Test data distribution
In the course, Andrew Ng uses an example of a model that detects cats. His training data consists of 100 000 good quality images downloaded from websites and 10000 images from mobile devices. The mobile dataset is of low quality, but the model is going to be deployed as a mobile application, so this is the quality we should expect in production.
Andrew Ng suggests using all of the “website images” as the training examples and adding half of the “mobile images” to the training set. The development and testing datasets are going to contain only images from mobile devices.
That suggestion sounds counter-intuitive because usually we are told to have the same data distribution in training and testing datasets. Nevertheless, it makes sense, because we want the development and testing datasets to have the same distribution as the data which is going to be used in production when we deploy the model.

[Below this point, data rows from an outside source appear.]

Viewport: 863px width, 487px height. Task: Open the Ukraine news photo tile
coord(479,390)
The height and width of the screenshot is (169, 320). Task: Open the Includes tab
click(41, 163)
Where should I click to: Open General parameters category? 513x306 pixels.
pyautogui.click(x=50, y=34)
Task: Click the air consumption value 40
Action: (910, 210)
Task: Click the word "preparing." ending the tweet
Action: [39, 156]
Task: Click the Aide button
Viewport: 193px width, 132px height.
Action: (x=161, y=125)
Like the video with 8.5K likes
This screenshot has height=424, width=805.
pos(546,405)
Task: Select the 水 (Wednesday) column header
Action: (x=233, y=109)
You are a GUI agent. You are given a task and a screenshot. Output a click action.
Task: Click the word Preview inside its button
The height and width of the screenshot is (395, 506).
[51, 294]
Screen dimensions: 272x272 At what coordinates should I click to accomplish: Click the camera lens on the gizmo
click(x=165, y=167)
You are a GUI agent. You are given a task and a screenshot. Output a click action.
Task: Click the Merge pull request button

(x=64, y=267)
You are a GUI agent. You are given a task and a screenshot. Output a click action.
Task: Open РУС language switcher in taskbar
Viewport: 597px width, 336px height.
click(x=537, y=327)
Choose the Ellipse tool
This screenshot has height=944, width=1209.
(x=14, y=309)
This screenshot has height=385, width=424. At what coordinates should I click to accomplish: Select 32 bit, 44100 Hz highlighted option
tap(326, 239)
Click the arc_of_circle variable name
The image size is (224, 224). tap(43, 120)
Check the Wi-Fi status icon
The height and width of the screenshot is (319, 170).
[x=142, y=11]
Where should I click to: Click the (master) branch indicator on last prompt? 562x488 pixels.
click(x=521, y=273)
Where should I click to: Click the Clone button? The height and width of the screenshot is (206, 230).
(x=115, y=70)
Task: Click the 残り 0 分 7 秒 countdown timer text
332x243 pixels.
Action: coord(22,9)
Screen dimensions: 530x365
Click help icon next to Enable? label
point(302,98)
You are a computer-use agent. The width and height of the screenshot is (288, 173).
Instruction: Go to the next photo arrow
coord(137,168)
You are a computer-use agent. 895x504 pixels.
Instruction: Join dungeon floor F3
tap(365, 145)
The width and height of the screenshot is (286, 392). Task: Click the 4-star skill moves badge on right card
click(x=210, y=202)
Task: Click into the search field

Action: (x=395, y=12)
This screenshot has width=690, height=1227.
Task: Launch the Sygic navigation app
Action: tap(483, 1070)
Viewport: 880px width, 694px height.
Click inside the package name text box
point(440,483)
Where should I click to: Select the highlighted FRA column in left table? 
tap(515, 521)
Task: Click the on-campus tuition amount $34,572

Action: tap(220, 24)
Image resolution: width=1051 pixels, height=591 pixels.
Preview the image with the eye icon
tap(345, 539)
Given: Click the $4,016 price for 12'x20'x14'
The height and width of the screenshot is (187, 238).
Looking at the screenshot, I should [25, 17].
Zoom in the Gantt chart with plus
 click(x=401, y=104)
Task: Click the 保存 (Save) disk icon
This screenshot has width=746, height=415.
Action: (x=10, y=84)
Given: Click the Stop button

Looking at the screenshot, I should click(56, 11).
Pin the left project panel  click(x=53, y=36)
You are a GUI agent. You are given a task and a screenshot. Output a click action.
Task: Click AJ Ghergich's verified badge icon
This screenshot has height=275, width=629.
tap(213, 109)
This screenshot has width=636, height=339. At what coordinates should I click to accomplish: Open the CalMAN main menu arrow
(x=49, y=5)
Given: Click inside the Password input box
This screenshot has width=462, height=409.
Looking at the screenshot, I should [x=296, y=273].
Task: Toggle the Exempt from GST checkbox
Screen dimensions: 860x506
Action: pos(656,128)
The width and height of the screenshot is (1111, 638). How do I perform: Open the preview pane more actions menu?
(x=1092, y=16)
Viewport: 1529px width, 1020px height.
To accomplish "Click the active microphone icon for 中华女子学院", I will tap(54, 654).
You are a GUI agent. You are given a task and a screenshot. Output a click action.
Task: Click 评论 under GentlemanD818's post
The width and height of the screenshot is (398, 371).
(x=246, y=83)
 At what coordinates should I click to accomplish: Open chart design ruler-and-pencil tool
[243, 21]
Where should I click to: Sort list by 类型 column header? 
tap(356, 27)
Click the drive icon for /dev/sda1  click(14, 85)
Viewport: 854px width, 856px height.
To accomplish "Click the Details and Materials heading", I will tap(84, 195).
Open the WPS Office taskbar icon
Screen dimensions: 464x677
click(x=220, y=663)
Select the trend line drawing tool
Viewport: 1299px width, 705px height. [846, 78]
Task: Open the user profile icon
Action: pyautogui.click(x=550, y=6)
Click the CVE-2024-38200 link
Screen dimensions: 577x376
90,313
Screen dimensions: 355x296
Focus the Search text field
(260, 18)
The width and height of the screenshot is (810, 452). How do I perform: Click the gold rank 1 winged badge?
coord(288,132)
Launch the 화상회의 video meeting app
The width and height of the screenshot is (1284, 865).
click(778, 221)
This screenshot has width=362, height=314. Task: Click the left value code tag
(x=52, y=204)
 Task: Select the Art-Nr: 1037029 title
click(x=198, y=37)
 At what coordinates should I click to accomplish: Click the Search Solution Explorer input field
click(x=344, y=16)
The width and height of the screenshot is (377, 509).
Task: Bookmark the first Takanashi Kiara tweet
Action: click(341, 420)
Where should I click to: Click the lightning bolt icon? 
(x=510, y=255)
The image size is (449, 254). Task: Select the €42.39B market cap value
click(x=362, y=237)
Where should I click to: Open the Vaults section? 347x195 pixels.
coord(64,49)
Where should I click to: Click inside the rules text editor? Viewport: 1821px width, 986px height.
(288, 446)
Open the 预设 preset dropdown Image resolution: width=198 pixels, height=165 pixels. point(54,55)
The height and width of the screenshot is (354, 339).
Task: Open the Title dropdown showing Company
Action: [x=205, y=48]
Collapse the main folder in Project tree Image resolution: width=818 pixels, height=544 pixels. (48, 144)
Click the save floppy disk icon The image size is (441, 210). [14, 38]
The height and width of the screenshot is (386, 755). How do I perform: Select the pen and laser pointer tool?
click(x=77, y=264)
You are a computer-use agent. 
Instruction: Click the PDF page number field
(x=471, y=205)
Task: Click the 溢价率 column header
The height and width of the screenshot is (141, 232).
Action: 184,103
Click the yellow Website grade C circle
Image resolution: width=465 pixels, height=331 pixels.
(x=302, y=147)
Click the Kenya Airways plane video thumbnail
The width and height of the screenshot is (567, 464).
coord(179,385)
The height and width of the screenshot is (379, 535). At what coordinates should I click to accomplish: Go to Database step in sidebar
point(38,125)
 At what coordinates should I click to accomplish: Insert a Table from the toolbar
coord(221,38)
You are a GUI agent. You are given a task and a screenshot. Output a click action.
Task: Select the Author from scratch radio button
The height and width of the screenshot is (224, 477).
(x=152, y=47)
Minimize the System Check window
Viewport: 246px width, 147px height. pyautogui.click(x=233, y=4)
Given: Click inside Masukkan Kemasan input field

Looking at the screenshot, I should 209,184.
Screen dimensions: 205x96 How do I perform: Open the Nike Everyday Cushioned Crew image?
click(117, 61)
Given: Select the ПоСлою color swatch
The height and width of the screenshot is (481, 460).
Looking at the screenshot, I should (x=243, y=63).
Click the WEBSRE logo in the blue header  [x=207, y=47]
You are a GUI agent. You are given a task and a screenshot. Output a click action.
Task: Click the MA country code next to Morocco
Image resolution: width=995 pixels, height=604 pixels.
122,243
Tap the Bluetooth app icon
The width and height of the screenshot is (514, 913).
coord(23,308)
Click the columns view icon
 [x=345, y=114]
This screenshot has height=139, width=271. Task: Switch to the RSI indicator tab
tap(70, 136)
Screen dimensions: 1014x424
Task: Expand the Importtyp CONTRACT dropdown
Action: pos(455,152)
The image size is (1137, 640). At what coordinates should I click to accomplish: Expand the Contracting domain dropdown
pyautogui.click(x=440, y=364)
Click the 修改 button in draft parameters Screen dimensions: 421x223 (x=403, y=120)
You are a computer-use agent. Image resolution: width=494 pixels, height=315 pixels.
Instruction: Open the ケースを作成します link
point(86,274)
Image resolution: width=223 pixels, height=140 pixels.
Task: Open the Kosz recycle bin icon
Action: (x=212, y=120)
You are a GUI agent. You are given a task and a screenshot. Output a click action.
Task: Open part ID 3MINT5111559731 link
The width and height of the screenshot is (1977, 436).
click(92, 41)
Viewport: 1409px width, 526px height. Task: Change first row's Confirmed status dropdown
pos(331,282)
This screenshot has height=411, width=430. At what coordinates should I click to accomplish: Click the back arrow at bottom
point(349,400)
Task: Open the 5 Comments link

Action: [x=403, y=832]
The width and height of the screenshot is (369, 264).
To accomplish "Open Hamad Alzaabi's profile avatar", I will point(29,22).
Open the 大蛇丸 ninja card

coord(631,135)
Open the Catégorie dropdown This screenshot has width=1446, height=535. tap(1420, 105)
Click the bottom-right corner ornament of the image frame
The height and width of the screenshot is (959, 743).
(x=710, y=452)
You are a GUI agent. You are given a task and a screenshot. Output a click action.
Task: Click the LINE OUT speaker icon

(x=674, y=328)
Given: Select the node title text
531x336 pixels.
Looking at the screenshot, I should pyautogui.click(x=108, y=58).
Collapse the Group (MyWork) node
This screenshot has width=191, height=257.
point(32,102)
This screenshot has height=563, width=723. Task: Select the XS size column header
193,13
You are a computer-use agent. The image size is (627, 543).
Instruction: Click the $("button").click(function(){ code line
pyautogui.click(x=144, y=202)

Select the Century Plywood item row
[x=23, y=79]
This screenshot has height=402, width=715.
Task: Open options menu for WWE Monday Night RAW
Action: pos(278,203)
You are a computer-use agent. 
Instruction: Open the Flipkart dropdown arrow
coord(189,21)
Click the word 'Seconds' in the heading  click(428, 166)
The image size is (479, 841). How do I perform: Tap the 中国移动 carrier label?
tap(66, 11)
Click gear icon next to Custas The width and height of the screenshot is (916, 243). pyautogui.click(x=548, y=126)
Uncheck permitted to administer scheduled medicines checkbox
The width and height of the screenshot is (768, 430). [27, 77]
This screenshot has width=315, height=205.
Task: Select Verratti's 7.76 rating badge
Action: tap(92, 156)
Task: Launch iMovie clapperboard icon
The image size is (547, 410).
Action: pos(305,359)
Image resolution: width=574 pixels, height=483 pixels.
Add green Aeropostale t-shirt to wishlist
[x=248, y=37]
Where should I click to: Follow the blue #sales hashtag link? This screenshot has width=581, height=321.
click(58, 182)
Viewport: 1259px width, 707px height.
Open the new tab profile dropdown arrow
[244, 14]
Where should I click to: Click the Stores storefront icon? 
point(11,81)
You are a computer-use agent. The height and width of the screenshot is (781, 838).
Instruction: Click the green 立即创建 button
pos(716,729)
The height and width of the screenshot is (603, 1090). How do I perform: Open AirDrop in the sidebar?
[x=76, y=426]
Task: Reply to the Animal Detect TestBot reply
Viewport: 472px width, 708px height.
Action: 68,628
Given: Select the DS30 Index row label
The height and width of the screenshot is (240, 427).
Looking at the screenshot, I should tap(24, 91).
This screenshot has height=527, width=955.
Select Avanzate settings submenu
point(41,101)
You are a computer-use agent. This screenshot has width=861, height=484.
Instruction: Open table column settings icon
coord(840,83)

After all, we don’t want to artificially increase the accuracy during training and end up with a model that cannot perform well in real life.
Types of errors (and how to fix them)
First of all, we must define the expected error of the model. In most tasks, it is sufficient to set it at the human error level (it is possible to train a model that is better than humans, but in this case, we need a new baseline for the error).
The difference between the baseline error (the human error) and the training set error is called avoidable bias. A high error is usually caused by underfitting of the neural network.
To improve the result, we should consider: training a bigger model (adding more neurons in layers or adding new layers), increasing the training time, using a more sophisticated optimizer (RMSprop or ADAM), adding momentum to gradient descent, or changing the neural network architecture to something that better fits the problem.
The difference between training dataset error and the development dataset error is called variance. This is the measure of overfitting. To prevent it (and to get a smaller development error) we should get more data, use regularization (L2 or dropout), use data augmentation to get more data or try a different neural network architecture.
What to do when the training set error is low, but the development set error is significantly larger?
That may be a symptom of data mismatch between training and development set. To verify it, we should extract a train-dev set from the training set and use it as a development dataset.
If the error stays the same (or “almost the same”), there is no data mismatch. In this case, we should continue using techniques of lowering the variance.
If the train-dev set error is significantly smaller than the dev set error, we know that the distribution of training dataset differs from the distribution of dev dataset. To fix the problem, we should make the datasets more similar (but remember to keep the dev distribution the same as the production data). It is recommended to perform error analysis to understand what is the difference between those datasets.
Dev set error vs. test set error
First of all, we should not overuse the test set. Evaluating performance using the test set should be the last step, and we should not continue training the model, because we don’t want to overfit to the testing dataset. This dataset exists to tell us what is the expected performance of the model in production.
Nevertheless, if there is a significant difference between the development set and the test set, we see that the model overfitted to the development data. The only solution to this problem seems to be getting a bigger development dataset.
An excellent test set performance and poor results in the production
That is the most annoying kind of error. To fix it, Andrew Ng suggests getting a larger development dataset (that is similar to the production data).
If that does not help, we probably used an incorrect cost function which means that our model is very good at solving the wrong problem. We should find a better way of encoding the problem we want to solve (consider a new cost function, metric or data labels) and start from scratch.